Still, I often write about music, art, literature, beauty and other subjects whose appreciation requires shared conditioned tastes. They are generally the least read and commented on of my posts, largely, I suspect, because while most of my readers share my beliefs and worldview somewhat, their conditioned tastes are very different from mine. Recommending a non-fiction book consistent with our shared worldview is hence much more likely to be appreciated than recommending some of my favourite music, for example.

Also, I have a propensity, these days, to run 7k, five days a week, mostly on the condo’s treadmill. I don’t enjoy it, and have to gird myself up to do it. Being lazy, I will gladly make use of some new pain in some muscle as an excuse to skip it, but mostly I do it. Why? Not my choice. It’s all my conditioning — fear of future pain or incapacity if I get out of shape, guilt at being lazy, and of course vanity about my appearance. Conditioning instilled in me over a lifetime, from a thousand sources.

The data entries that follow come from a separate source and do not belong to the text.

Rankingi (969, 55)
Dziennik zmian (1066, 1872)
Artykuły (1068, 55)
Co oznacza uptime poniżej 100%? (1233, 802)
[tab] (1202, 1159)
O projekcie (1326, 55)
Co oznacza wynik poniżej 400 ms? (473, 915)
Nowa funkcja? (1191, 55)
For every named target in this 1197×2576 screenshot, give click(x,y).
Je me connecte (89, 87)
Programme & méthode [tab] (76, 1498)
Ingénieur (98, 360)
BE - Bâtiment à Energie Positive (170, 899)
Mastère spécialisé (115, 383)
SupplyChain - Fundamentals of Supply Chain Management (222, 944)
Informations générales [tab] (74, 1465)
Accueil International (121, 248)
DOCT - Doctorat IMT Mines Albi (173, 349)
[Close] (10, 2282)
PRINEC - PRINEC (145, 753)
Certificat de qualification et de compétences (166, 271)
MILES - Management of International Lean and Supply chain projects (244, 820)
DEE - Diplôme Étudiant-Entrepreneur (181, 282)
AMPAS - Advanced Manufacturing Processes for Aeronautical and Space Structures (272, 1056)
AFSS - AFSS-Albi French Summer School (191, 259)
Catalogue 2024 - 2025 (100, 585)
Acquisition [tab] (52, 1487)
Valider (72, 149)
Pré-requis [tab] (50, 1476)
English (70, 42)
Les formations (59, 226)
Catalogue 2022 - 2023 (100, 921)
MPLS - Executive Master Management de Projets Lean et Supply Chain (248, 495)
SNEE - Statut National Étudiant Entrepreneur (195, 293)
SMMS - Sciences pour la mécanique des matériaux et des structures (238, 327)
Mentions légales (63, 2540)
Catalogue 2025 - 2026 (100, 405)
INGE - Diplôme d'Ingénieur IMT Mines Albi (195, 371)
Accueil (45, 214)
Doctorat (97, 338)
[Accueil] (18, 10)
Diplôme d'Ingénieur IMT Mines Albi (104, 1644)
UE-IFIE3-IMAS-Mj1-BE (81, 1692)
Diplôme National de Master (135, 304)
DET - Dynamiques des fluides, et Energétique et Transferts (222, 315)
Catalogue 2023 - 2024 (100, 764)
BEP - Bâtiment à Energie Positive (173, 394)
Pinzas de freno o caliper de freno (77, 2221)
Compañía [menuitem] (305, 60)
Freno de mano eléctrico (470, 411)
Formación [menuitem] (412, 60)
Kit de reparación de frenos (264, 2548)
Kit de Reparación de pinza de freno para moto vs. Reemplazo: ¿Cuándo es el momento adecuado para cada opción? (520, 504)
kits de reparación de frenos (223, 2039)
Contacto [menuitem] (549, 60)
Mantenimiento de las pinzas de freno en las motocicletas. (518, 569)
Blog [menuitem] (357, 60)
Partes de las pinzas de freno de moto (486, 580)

So it seems to me that every aspect of our characters — not only our beliefs, worldviews and behaviours, but also our tastes and propensities, everything that constitutes our ‘personalities’ — is completely conditioned. We have no more control over any of it, and no more say about it, than we have control over our heart’s beating or our lungs’ breathing.

I look at this body in the mirror, and wonder at what this ‘me’ that presumes to occupy and control it might really be. This body is clearly not a ‘single’ thing, but rather a complicity of trillions of — what? particles? waves? expressions of a probability function? Each of those ‘components’ is apparently doing exactly what it has been conditioned to do, and the summation of those conditionings is what is called ‘me’.

It is not ‘me’ — an apparent fiction — that is conditioned, but rather all of these trillions of components with that collective label. All being constantly conditioned and reconditioned by signals from components of other apparent labeled things — people, viruses, light waves, letters in ink on a page.

No one in charge of any of it. Add it all up, and this is our strange, wondrous, beautiful terrible world. In free-fall. We have no idea what it really is.